Salud

Insomnio puede costar hasta 54 días de productividad por trabajador a las empresas

Gráfico LR.

Los trabajadores con insomnio crónico pueden perder entre 44 y 54 días de productividad al año, lo que equivale a entre 18% y 21% de un año laboral

Cristian Acosta Argote

La falta de sueño dejó de ser un asunto exclusivamente relacionado con la salud para convertirse en una preocupación creciente para las empresas. Problemas como el insomnio, la apnea del sueño y los trastornos del descanso no solo afectan el bienestar de los trabajadores, sino que también tienen un impacto directo sobre la productividad, el absentismo, los accidentes laborales y los costos de la atención médica.

De acuerdo con información del Instituto Regional de Seguridad y Salud en el Trabajo, Irsst, de la Comunidad de Madrid, los trabajadores con insomnio crónico pueden perder entre 44 y 54 días de productividad al año, lo que equivale a entre 18% y 21% de un año laboral.

LOS CONTRASTES

  • Derk-Jan DijkProfesor de Sueño y Fisiología en la Universidad de Surrey

    “El trabajo por turnos se asocia con trastornos del sueño y alteraciones en los ritmos circadianos. Conlleva consecuencias negativas para la salud y un mayor riesgo de accidentes laborales”.

El deterioro del descanso afecta capacidades clave para el desempeño profesional, como la concentración, la memoria y la toma de decisiones. Como consecuencia, los empleados tardan más tiempo en completar tareas, cometen más errores y reducen su rendimiento diario, incluso cuando cumplen con su jornada laboral.

Los efectos también se reflejan en el absentismo. El mal descanso está asociado con una mayor incidencia de enfermedades físicas, problemas de salud mental y episodios de fatiga que pueden derivar en incapacidades laborales. Según los datos recopilados por el organismo español, los trabajadores con insomnio crónico pueden acumular hasta 18 días de baja laboral al año.

_DATOS DEL EJERCICIO_

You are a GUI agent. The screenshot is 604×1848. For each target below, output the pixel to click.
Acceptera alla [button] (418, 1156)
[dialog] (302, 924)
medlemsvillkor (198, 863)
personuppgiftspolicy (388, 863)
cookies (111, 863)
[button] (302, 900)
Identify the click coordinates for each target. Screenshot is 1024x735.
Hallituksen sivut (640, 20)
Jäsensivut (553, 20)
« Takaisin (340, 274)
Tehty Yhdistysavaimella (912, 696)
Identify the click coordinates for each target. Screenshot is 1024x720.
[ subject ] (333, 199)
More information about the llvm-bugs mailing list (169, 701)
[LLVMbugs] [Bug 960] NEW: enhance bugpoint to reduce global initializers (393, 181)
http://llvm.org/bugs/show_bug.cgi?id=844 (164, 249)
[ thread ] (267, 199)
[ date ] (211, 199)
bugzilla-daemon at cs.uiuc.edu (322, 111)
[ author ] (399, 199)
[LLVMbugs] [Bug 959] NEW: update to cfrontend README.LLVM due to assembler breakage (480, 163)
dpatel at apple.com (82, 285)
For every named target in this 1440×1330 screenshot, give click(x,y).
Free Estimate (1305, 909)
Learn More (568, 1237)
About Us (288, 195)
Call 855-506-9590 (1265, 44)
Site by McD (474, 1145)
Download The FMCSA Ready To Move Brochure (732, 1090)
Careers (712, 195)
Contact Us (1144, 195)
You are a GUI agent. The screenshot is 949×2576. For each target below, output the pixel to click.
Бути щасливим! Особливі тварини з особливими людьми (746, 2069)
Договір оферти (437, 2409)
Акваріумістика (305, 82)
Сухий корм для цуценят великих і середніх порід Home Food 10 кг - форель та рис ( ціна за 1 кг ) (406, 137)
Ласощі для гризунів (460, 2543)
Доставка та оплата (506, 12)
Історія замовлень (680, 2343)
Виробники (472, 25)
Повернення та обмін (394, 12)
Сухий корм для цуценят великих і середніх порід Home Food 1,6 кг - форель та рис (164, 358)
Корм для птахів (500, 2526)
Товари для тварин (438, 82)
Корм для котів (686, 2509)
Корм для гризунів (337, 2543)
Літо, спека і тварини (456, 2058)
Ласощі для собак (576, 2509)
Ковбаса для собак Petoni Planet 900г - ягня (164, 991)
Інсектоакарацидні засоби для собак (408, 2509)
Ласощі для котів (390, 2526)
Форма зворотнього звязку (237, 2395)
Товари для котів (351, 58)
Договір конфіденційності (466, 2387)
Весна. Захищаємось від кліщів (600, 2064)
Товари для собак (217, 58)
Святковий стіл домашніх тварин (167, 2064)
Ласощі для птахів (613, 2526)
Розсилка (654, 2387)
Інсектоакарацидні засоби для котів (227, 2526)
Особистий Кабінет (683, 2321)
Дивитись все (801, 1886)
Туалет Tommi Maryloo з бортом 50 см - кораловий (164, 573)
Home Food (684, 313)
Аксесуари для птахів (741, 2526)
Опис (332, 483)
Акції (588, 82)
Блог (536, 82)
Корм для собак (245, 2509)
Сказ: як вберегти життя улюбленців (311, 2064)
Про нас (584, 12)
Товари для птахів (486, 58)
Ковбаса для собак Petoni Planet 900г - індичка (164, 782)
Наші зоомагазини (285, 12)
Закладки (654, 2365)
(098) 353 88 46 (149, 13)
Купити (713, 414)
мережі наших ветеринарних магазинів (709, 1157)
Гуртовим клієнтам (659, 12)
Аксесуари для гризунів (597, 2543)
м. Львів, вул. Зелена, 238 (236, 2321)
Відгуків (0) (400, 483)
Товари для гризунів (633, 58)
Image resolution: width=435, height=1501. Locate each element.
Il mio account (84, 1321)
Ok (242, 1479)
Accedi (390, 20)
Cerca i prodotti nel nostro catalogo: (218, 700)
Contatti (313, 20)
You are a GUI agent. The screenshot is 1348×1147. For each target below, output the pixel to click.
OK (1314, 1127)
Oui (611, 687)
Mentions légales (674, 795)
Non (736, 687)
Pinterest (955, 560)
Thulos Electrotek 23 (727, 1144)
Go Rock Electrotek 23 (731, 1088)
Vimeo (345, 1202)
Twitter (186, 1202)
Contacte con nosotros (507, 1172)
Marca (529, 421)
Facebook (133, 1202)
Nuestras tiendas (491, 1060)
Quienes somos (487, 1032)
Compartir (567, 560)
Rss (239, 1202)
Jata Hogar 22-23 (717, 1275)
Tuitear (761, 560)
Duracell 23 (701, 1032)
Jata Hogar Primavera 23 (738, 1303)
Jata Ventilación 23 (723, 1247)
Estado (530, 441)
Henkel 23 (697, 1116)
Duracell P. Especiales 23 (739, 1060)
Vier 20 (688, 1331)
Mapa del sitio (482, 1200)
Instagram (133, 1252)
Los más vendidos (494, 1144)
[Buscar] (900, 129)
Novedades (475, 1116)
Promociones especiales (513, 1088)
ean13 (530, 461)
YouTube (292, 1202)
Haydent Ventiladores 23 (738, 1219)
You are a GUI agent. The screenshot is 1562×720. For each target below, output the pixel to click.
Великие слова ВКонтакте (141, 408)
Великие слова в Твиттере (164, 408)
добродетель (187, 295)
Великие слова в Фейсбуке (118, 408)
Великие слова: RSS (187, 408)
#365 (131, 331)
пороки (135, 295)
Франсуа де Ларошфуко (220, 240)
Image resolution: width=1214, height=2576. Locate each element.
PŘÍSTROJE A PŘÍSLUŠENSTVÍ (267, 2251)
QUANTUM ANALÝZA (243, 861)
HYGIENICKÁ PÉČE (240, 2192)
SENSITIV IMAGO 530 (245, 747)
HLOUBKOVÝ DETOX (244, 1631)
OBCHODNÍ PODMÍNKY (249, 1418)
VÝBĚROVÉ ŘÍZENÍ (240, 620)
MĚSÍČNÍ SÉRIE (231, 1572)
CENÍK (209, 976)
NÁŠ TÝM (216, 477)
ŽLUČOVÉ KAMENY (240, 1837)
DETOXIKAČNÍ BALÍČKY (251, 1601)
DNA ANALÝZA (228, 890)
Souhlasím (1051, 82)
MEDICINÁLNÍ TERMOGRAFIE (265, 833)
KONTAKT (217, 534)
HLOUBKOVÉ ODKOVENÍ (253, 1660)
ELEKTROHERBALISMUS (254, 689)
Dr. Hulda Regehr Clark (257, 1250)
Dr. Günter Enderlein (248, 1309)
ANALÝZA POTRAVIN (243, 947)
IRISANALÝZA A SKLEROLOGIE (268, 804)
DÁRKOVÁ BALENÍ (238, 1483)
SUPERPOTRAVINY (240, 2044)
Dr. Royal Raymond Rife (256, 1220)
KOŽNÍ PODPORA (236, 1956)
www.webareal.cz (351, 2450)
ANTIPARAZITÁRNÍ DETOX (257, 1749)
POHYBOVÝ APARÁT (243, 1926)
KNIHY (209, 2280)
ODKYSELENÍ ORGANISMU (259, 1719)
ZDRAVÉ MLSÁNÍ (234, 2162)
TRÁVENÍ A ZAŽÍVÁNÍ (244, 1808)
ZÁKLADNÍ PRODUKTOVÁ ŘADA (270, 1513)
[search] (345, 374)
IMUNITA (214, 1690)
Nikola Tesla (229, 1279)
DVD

_COMPRUEBA TU COMPRENSIÓN_
1. Según el primer párrafo del artículo sobre el insomnio y la productividad, ¿en qué aspectos tienen un impacto directo los problemas de sueño? Enuméralos todos.
2. Prosigue el artículo sobre el insomnio y la productividad a partir de su última oración.
Las entradas provienen de otra fuente.

_RESPUESTAS ESPERADAS_
1.
- La productividad
- El absentismo
- Los accidentes laborales
- Los costos de la atención médica

2.
Además, las personas con una mala calidad de sueño presentan hasta 30% más absentismo, mientras que la apnea del sueño no tratada puede duplicar el riesgo de incapacidades superiores a 30 días.

Otro de los frentes de preocupación para las organizaciones es la seguridad laboral. La falta de descanso reduce los reflejos y la capacidad de atención, elevando el riesgo de accidentes en el lugar de trabajo. El Irsst señala que dormir poco o mal puede duplicar la probabilidad de sufrir un accidente laboral y aumentar en 88% los incidentes ocurridos durante los desplazamientos hacia el trabajo.

El impacto es especialmente relevante en sectores como transporte, logística, construcción, manufactura y salud, donde los errores derivados de la fatiga y falta de sueño pueden tener consecuencias graves tanto para los trabajadores como para terceros.

Más allá de la productividad y la seguridad, la calidad del sueño también influye en el clima organizacional. Los especialistas advierten que el descanso insuficiente afecta el estado de ánimo, incrementa los niveles de estrés y dificulta la gestión emocional, factores que pueden traducirse en conflictos internos, menor compromiso laboral y mayores dificultades para retener talento. El efecto también alcanza a los líderes empresariales. Las personas que duermen mal suelen mostrar más dificultades para gestionar equipos, tomar decisiones estratégicas y afrontar situaciones de presión, mientras que un descanso adecuado favorece la creatividad, la resolución de problemas y el liderazgo.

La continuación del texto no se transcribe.